▸ **Task goal**: The entries are to be reproduced verbatim, with all pictures omitted.
┌─ Provided material
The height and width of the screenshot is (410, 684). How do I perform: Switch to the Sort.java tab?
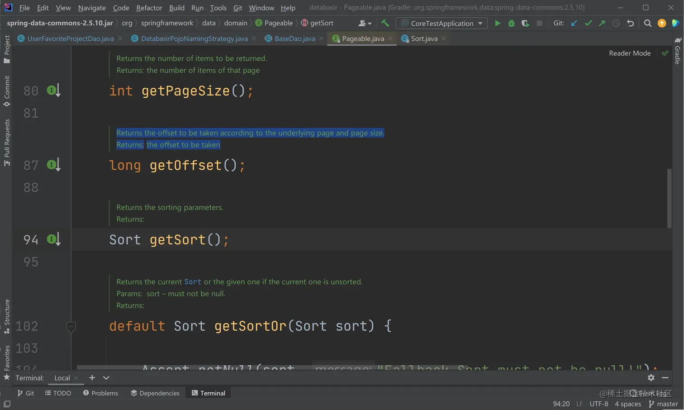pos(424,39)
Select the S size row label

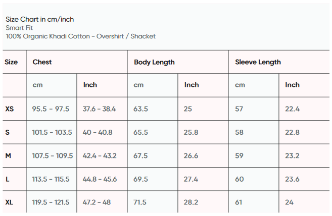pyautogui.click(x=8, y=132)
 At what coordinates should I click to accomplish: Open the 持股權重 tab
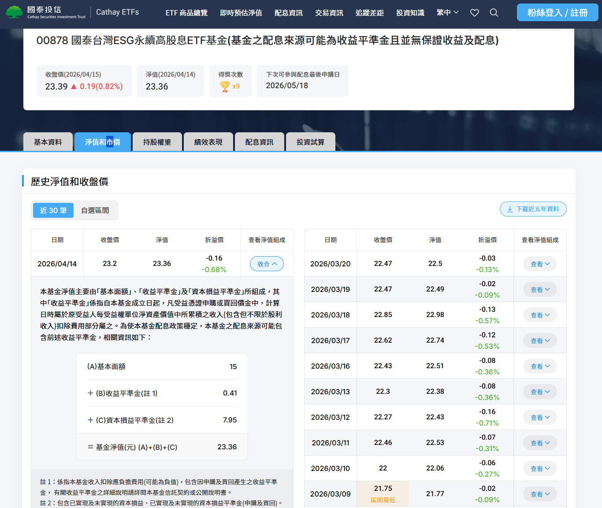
└─
▸ **Task solution**:
The height and width of the screenshot is (410, 684). How do I perform: Switch to the Sort.java tab?
pos(424,39)
Select the S size row label

pyautogui.click(x=8, y=132)
 At what coordinates should I click to accomplish: Open the 持股權重 tab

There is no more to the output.